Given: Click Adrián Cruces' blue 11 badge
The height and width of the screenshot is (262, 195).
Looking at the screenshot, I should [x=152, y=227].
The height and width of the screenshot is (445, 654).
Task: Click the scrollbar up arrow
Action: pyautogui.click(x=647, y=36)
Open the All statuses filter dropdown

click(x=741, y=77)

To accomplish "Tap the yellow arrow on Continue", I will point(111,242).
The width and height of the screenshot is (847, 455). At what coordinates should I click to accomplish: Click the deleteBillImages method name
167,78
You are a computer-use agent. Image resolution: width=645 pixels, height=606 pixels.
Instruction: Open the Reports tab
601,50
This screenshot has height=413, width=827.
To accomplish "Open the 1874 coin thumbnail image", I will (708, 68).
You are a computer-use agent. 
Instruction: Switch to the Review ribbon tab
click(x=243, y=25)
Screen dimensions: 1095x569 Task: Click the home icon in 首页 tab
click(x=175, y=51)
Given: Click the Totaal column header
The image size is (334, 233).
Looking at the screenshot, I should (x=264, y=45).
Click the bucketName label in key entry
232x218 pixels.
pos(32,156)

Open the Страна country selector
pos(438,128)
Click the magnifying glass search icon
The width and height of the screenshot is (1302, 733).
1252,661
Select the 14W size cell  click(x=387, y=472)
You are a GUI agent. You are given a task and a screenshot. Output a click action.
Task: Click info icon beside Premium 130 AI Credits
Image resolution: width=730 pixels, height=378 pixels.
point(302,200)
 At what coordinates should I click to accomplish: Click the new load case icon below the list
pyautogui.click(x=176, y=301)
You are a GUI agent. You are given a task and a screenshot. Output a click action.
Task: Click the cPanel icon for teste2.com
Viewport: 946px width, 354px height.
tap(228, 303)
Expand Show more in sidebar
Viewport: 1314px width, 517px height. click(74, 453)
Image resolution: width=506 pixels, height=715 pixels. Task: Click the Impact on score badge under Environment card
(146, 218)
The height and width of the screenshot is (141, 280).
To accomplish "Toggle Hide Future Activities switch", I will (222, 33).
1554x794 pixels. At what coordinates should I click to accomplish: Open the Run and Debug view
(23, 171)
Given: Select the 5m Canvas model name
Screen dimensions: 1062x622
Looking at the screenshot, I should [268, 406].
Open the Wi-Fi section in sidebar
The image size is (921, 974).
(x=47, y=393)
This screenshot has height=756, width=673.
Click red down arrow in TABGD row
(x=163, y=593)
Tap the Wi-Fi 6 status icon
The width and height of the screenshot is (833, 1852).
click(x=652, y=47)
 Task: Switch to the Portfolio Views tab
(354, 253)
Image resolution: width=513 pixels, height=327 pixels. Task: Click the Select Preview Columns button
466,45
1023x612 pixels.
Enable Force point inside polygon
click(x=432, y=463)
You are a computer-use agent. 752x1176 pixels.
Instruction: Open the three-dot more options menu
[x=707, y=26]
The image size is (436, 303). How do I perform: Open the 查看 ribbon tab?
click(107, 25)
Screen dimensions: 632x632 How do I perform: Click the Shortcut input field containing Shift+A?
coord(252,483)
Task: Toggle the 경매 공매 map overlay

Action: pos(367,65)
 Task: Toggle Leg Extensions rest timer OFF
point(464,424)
■ ■ ■ ■ ■
● **How to complete this task**
For the word "agent", count the lines of the listing that hold it, and reply with the count by itself.

● **Written solution**
5